- ABOUT THIS TASK -
Go through the listing below and reproduce it word for word.

*** SUPPLIED MATERIAL ***

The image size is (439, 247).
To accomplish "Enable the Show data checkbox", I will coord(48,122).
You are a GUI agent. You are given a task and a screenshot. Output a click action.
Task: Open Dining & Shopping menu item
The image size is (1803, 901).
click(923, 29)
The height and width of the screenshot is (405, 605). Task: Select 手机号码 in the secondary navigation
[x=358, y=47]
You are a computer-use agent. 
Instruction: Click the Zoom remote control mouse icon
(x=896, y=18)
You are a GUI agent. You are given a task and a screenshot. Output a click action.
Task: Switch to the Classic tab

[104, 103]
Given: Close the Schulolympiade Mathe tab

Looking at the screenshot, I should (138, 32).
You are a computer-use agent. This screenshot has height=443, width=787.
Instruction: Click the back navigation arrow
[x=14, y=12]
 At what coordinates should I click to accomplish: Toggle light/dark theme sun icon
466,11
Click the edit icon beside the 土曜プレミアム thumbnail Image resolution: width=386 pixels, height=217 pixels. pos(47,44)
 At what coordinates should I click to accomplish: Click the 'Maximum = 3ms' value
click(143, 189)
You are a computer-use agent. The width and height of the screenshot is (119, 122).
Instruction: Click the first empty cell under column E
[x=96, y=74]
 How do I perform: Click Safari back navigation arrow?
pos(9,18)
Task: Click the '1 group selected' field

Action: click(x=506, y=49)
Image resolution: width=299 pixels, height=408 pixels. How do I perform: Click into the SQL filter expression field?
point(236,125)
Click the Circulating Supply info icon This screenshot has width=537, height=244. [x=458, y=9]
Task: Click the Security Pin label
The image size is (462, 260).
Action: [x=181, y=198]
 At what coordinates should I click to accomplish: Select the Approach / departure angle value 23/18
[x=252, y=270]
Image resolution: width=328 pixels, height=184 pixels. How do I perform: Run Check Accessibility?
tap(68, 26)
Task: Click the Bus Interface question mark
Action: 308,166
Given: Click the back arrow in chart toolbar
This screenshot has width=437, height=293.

***

- EXPECTED OUTPUT -
The image size is (439, 247).
To accomplish "Enable the Show data checkbox", I will coord(48,122).
You are a GUI agent. You are given a task and a screenshot. Output a click action.
Task: Open Dining & Shopping menu item
The image size is (1803, 901).
click(923, 29)
The height and width of the screenshot is (405, 605). Task: Select 手机号码 in the secondary navigation
[x=358, y=47]
You are a computer-use agent. 
Instruction: Click the Zoom remote control mouse icon
(x=896, y=18)
You are a GUI agent. You are given a task and a screenshot. Output a click action.
Task: Switch to the Classic tab

[104, 103]
Given: Close the Schulolympiade Mathe tab

Looking at the screenshot, I should (138, 32).
You are a computer-use agent. This screenshot has height=443, width=787.
Instruction: Click the back navigation arrow
[x=14, y=12]
 At what coordinates should I click to accomplish: Toggle light/dark theme sun icon
466,11
Click the edit icon beside the 土曜プレミアム thumbnail Image resolution: width=386 pixels, height=217 pixels. pos(47,44)
 At what coordinates should I click to accomplish: Click the 'Maximum = 3ms' value
click(143, 189)
You are a computer-use agent. The width and height of the screenshot is (119, 122).
Instruction: Click the first empty cell under column E
[x=96, y=74]
 How do I perform: Click Safari back navigation arrow?
pos(9,18)
Task: Click the '1 group selected' field

Action: click(x=506, y=49)
Image resolution: width=299 pixels, height=408 pixels. How do I perform: Click into the SQL filter expression field?
point(236,125)
Click the Circulating Supply info icon This screenshot has width=537, height=244. [x=458, y=9]
Task: Click the Security Pin label
The image size is (462, 260).
Action: [x=181, y=198]
 At what coordinates should I click to accomplish: Select the Approach / departure angle value 23/18
[x=252, y=270]
Image resolution: width=328 pixels, height=184 pixels. How do I perform: Run Check Accessibility?
tap(68, 26)
Task: Click the Bus Interface question mark
Action: 308,166
Given: Click the back arrow in chart toolbar
This screenshot has width=437, height=293.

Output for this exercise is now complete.